故郷の味が恋しくて、ルーマニアのお母さんたちが作ってくれたスープを再現しながら、少しずつ元気を取り戻していきました。食べることは、自分を大切にすること。そう強く思います。
東京・品川・五反田でお仕事をされている方々は、本当に毎日忙しいですよね。プレッシャーも多く、疲れが積み重なることもあるでしょう。そんな夜に、このスープを作ってみてください。台所に立って、野菜を刻んで、いい香りが部屋に広がって——それだけで、少し気持ちが楽になりますよ。
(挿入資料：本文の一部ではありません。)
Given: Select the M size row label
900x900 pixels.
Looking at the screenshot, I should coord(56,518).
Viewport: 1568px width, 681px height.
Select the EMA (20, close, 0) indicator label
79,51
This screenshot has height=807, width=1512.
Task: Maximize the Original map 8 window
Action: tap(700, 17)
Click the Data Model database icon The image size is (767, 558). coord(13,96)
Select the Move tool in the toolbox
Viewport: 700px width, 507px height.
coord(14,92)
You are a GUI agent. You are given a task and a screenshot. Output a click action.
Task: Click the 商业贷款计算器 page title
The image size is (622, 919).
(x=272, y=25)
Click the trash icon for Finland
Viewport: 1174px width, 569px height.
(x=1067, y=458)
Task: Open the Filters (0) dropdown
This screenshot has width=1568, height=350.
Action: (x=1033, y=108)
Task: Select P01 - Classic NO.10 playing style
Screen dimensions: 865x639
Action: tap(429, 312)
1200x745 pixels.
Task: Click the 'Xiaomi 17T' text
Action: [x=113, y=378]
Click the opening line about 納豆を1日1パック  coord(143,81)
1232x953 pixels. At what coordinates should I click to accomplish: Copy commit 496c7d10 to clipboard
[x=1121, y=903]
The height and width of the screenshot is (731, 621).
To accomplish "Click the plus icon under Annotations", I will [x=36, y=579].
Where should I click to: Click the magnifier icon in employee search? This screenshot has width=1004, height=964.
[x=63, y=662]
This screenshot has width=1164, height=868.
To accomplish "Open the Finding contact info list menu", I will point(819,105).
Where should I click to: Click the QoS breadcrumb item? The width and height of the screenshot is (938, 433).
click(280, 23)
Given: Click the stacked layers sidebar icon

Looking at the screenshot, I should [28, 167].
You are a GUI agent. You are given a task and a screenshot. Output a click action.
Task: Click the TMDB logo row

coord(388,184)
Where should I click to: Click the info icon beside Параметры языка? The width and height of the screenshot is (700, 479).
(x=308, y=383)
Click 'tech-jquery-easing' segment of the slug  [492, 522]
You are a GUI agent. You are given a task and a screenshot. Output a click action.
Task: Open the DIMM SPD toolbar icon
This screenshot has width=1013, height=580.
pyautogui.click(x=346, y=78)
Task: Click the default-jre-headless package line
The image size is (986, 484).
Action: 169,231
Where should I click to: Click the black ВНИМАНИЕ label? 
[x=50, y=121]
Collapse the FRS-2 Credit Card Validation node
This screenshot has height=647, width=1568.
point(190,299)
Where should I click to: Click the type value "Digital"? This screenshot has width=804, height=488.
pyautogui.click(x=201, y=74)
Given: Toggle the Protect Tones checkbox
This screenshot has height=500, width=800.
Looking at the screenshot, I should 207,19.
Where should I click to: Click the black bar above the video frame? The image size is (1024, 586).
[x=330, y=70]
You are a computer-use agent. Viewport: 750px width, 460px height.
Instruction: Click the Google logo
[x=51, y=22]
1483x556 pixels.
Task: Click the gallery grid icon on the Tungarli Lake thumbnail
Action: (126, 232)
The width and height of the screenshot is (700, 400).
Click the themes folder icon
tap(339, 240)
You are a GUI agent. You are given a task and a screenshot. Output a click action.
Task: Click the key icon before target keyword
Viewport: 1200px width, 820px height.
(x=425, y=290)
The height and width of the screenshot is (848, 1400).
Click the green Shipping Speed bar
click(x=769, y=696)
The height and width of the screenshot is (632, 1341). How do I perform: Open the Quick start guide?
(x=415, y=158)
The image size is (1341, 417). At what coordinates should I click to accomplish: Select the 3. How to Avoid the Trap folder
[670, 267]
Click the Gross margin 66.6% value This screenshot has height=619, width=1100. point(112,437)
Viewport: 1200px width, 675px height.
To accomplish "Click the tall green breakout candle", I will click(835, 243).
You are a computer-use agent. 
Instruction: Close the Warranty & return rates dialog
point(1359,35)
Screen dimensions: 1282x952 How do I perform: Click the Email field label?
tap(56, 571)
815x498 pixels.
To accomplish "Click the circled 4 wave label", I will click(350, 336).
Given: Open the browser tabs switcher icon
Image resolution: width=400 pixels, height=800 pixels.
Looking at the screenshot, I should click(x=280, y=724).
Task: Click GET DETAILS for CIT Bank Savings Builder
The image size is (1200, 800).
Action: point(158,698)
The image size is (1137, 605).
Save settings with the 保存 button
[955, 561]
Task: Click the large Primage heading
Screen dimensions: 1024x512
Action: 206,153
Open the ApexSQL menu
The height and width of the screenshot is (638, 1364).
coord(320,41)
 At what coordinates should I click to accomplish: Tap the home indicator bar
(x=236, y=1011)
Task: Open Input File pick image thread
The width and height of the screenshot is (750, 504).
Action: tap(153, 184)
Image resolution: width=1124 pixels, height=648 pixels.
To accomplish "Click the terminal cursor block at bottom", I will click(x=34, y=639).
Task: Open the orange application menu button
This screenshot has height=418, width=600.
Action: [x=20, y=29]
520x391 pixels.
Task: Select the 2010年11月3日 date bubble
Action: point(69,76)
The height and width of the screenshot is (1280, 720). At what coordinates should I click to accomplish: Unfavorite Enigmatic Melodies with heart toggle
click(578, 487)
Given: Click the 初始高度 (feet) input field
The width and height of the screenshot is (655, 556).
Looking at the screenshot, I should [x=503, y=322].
野菜くずさえも大切にする、この料理の姿勢が、あなたの暮らしにも少しだけ伝わったら嬉しいです。何も捨てない。全部に意味がある。それは食材だけでなく、毎日の小さな時間も同じだと思っています。
次回も、ルーマニアの家庭料理と暮らしの知恵をお届けします。読んでくれてありがとう。ありがとう、いつも。